Exercise =
Which lines of the records below contain the word "will"? Show each one.

Collected data entries:
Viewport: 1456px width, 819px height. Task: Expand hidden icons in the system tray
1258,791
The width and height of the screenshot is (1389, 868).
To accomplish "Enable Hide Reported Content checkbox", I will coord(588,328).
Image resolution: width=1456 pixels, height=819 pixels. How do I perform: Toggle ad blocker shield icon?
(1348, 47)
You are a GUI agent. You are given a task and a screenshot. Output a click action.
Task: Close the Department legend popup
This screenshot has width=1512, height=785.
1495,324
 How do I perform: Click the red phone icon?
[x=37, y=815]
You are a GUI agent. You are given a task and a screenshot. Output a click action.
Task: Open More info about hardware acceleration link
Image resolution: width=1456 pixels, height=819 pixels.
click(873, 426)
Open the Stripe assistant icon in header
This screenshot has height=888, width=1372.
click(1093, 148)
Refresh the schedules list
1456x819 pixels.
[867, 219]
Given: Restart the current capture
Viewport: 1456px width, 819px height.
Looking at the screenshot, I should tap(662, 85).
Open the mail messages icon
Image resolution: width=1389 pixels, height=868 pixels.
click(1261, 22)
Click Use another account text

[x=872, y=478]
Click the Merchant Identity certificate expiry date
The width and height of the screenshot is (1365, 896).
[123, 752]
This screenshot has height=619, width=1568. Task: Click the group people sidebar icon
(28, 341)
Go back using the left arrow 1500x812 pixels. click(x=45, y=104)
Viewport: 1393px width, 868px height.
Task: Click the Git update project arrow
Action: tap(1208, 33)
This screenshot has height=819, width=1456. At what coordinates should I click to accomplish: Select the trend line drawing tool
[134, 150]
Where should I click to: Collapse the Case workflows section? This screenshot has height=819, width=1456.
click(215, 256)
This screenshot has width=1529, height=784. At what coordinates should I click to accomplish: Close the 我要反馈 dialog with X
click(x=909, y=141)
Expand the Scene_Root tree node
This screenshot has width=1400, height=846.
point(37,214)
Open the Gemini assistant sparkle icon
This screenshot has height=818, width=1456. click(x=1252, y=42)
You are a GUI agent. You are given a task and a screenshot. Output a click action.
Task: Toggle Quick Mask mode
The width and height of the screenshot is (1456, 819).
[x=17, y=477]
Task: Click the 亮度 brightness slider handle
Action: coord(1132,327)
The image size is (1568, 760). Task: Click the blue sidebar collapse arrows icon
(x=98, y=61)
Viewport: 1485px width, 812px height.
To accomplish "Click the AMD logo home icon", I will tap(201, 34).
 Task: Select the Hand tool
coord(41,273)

Solution to the exercise =
To accomplish "Enable Hide Reported Content checkbox", I will coord(588,328).
To accomplish "Click the AMD logo home icon", I will tap(201, 34).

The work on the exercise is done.